Brandon Jessup, State Voices Deputy Director of Data & Technology

Brandon Jessup

From an early age, Brandon Jessup knew the important role that policy played in his everyday life. His family started in Louisiana but moved north during the Great Migration and settled on the west side of Detroit, which is where Jessup grew up.

His dad owned a small business and his mom was a registered nurse. Both were members of the United Automobile Workers labor union – and both advocated for positive change in their community.

“My family is blue collar. They came to Detroit with nothing on their back looking for opportunity,” Jessup says. “(My mother) tried to organize a Black Panther Party in the ’70s (and) my father, a union member and small business owner, encouraged me to look at policy and how it affected business.”

In high school, Jessup played football and participated in the Mid American Model United Nations, a debate program that allows students to imitate the work done by delegates with the United Nations. It was here that Jessup got his first experience with the work that goes into bringing about political change. “That really exposed me to the policy making part of politics and gave me a taste what I’d be doing in politics,” he says.
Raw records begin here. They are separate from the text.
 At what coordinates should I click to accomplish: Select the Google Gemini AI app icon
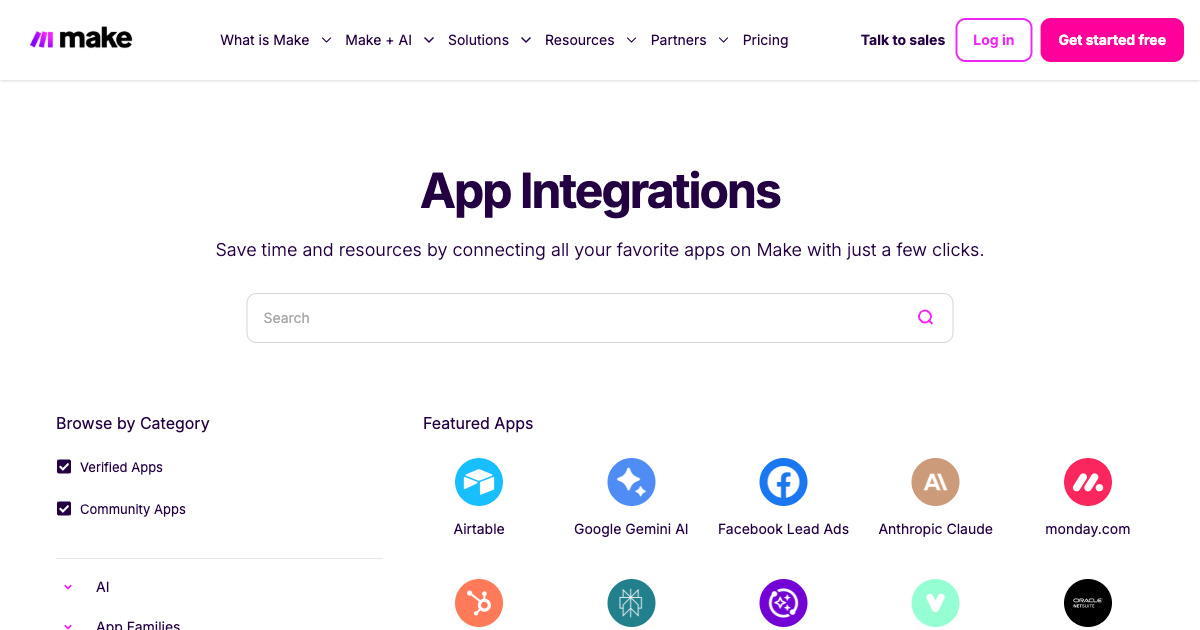631,481

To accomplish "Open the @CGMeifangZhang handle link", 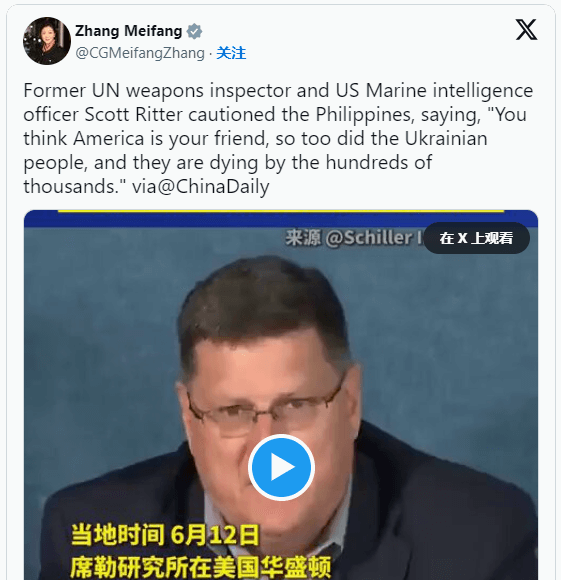I will (140, 53).
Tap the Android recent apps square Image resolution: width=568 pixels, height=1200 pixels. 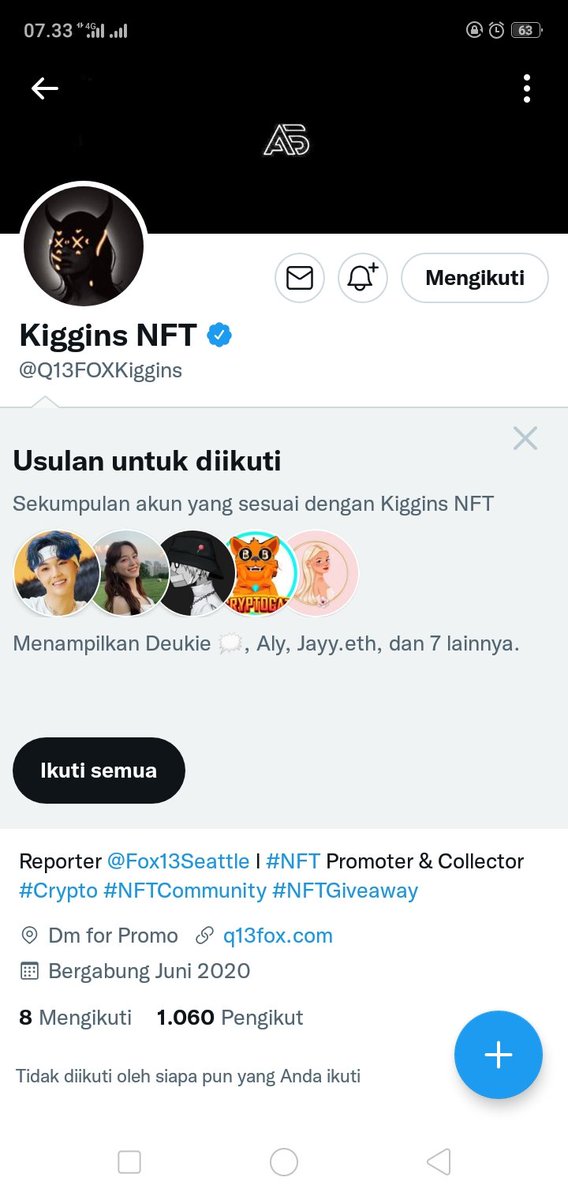point(129,1162)
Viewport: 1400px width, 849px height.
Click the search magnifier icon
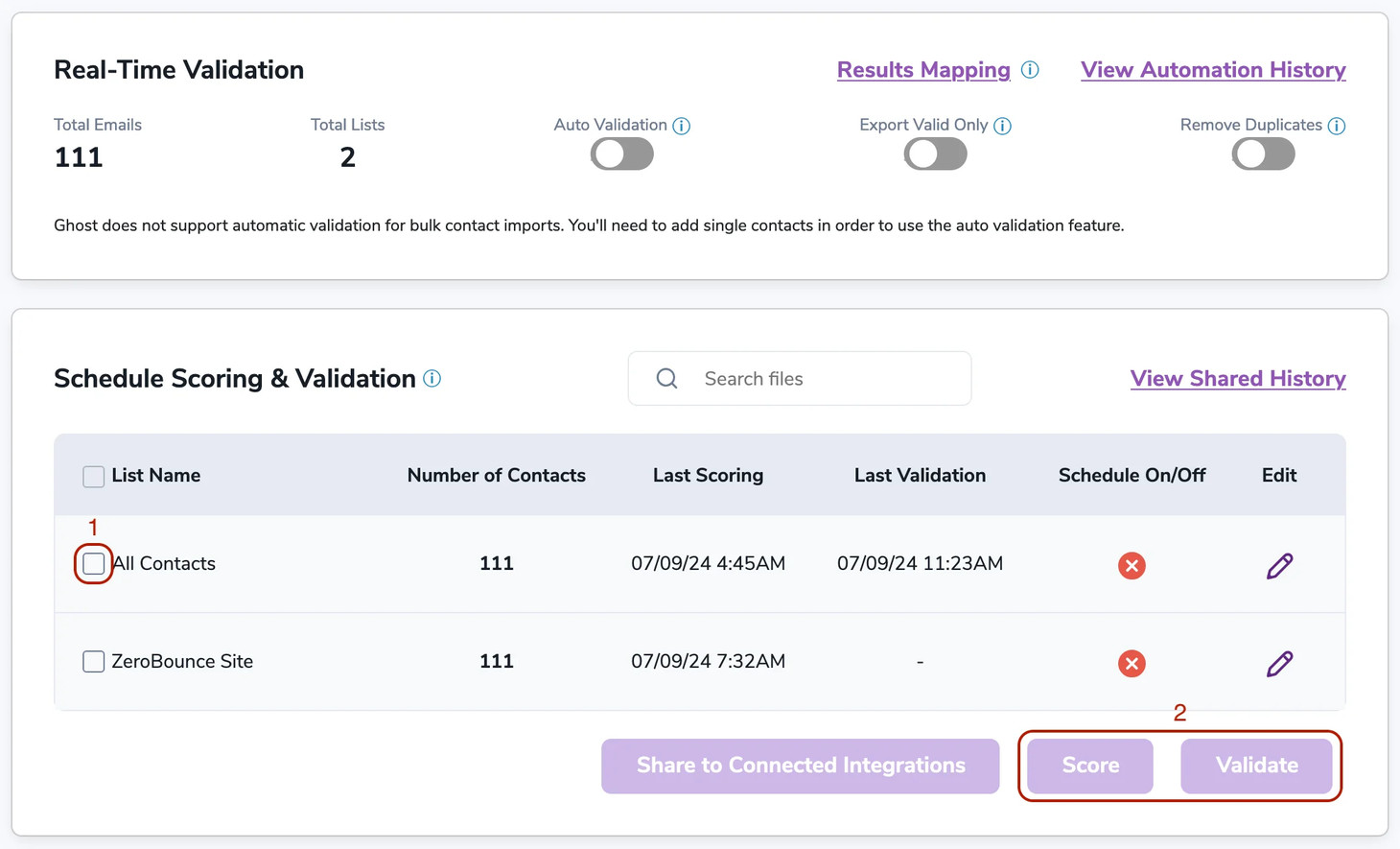[666, 378]
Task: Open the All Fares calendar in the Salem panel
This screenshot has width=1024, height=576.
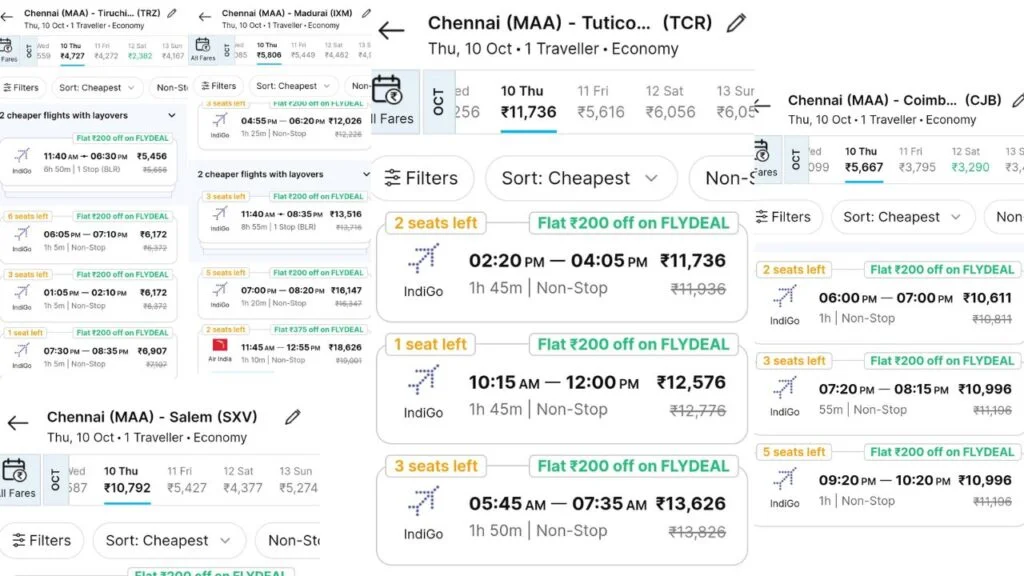Action: (18, 480)
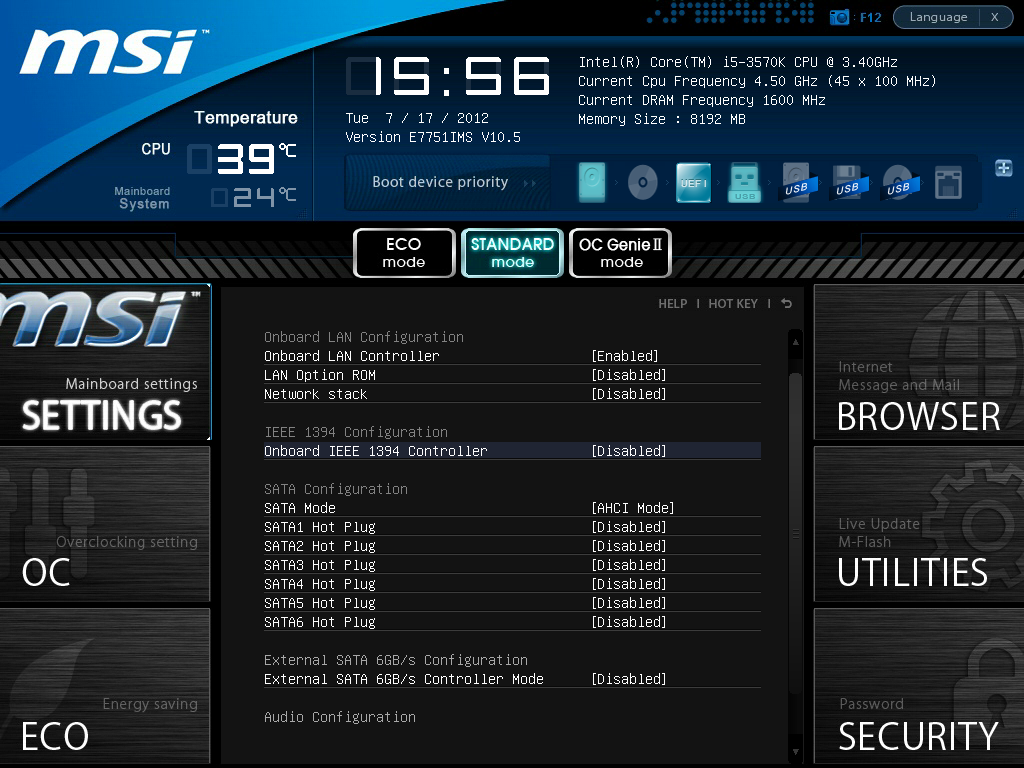Select the USB key boot device icon
Image resolution: width=1024 pixels, height=768 pixels.
744,183
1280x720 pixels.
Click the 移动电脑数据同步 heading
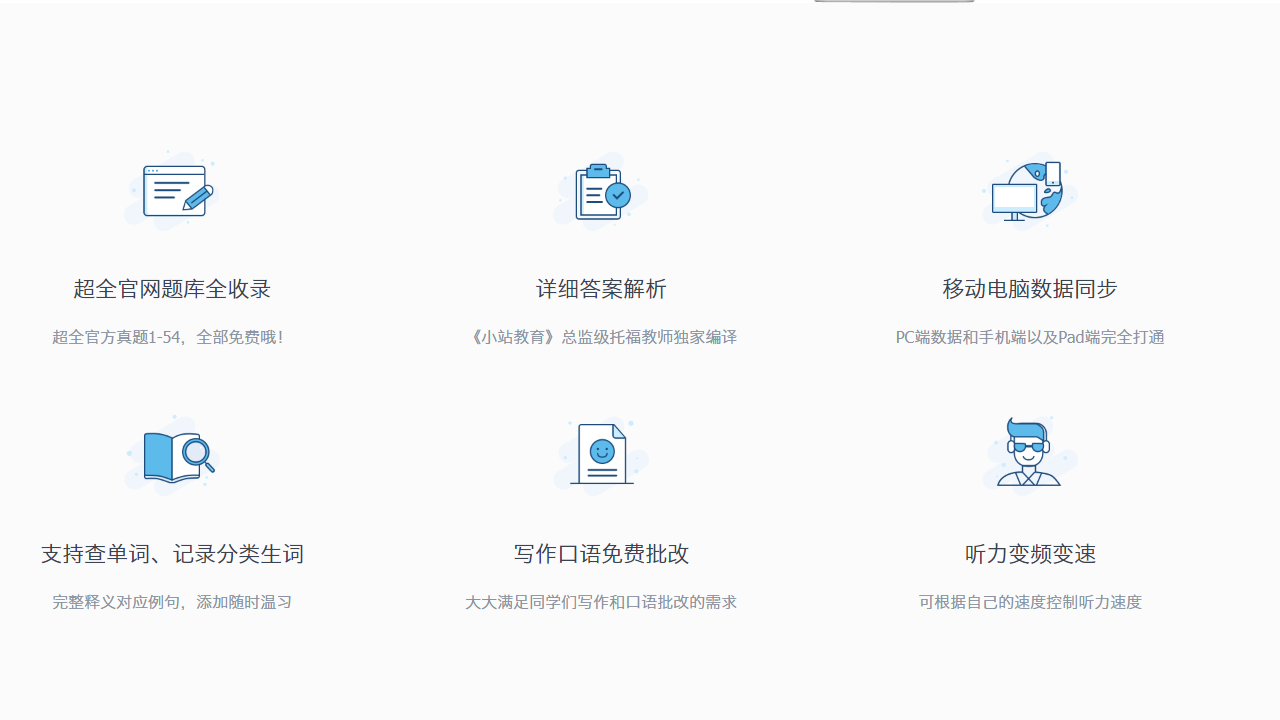(1029, 289)
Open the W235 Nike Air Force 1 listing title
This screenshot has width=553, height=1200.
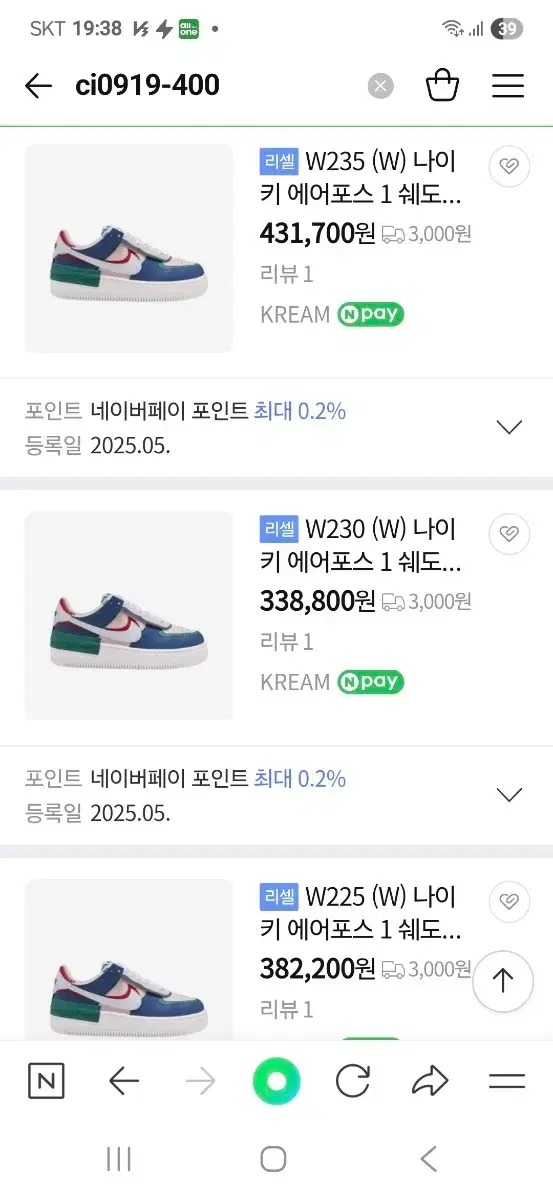click(x=361, y=177)
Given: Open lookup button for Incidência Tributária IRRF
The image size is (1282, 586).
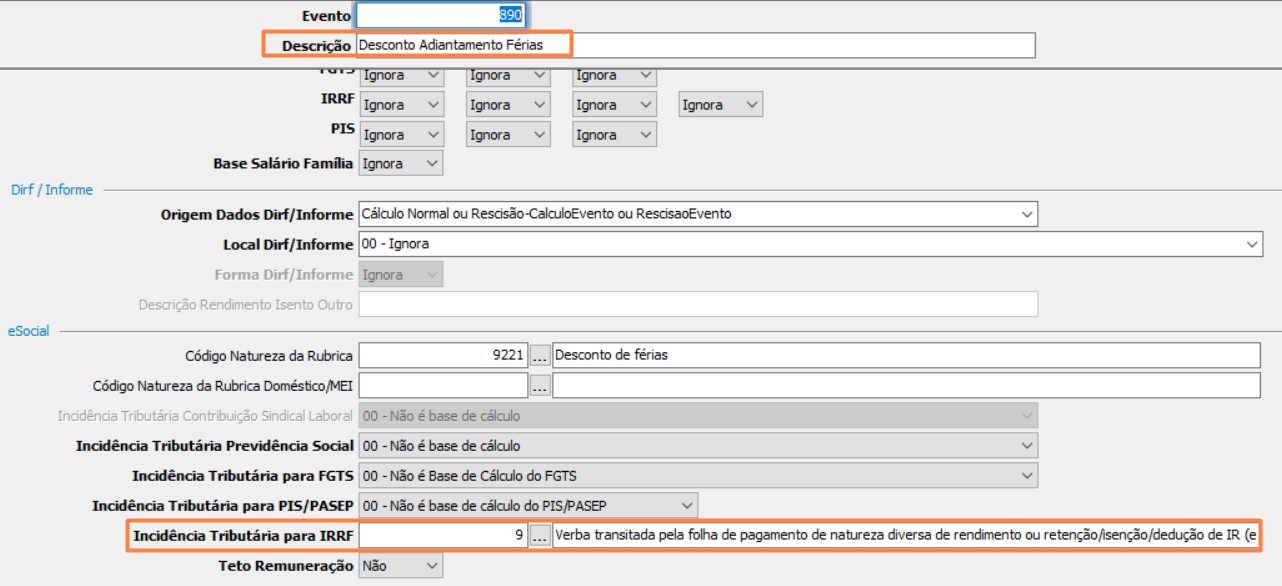Looking at the screenshot, I should (x=540, y=536).
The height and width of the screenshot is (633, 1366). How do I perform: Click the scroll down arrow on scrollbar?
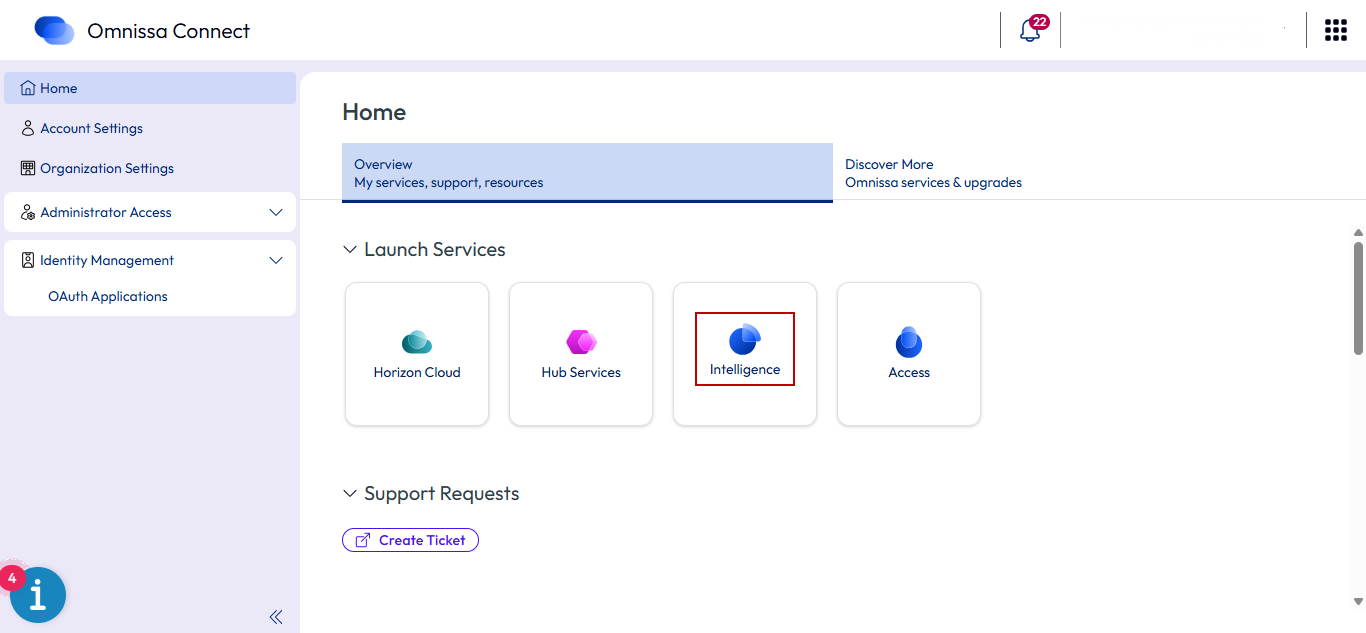click(x=1358, y=601)
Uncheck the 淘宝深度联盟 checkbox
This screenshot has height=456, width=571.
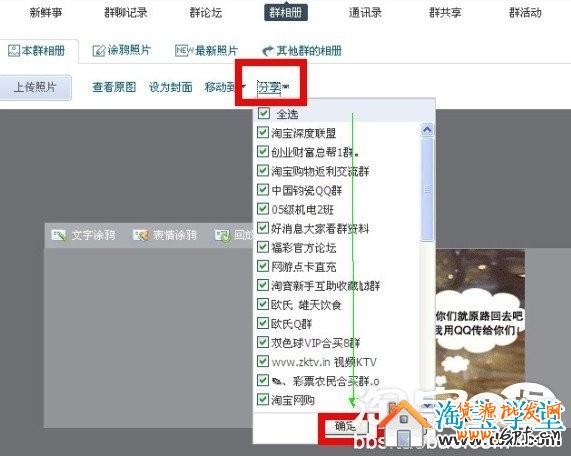coord(263,132)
After graduating from high school in 1999, Jessup went to college in Ohio on a football scholarship, but realized the school was too small and too isolated, so he transferred to Eastern Michigan University in Ypsilanti. In 2001, shortly after the 9/11 terrorist attacks, he began advocacy work with the NAACP.


“9/11 was a catalyst for me to wake up,” he explains. “I went to an NAACP meeting – and, being young and naïve, I didn’t realize that organizations are doing work every day that you don’t see. So I come in there all radical and I’m like, ‘Hey, you’re not doing enough.’”

The leadership at that meeting suggested the Jessup step up if he felt that more needed to be done. So he did – as local NAACP action committee chair. By April of 2002, he had become president of that chapter and was advocating for black college students.

“Everything in my advocacy work as an undergrad was based around access and making sure African-Americans can finish undergrad school,” he says. This included providing support for students who were dealing with high tuition costs and working for the passage of affirmative action laws.

In 2005, Jessup graduated from Eastern with a bachelor’s degree in business administration with a major in computer information systems and a minor in labor economics. After graduation, his advocacy work shifted slightly and in 2008 he founded the nonprofit Michigan Forward, which aims to build Michigan’s urban communities through research, communication and the “advocacy of forward-thinking public policy.”

“We’re providing higher-level analysis to those that can’t afford it and showing them how to collect data more efficiently,” Jessup explains. “We’re also encouraging and training people on how they can use their personal stories to get engaged in the community.”

In addition, Jessup has done work to promote voting accessibility through the Promote the Vote proposal, which passed in 2018 and reduced voting barriers that kept many Michiganders away from the polls, and accepted the Deputy Director East of Data and Technology position with State Voices – a grassroots organization working toward creating a more accessible, inclusive and representative democracy by listening to all Americans.

“(State Voices is) assisting how organizations are using data and technology in order to encourage people to engage in the 2020 election and census,” Jessup explains. “We have a network from Louisiana to Michigan, all the way east to the Atlantic Ocean and to the Mississippi River. The goal is to really serve as a leader … and provide support to the 23 states in our area.” 

And he isn’t planning on stopping there. Jessup wants to continue his advocacy work by finding ways to use both technology and people in the workforce. “I want to find space to mentor young men and women in the technology field in the city of Detroit,” he says.

“It’s important now more than ever to find ways to combine technology with skills that lay dormant. My goal, in the next five years, is to work with 200 people and place them in jobs across the country.”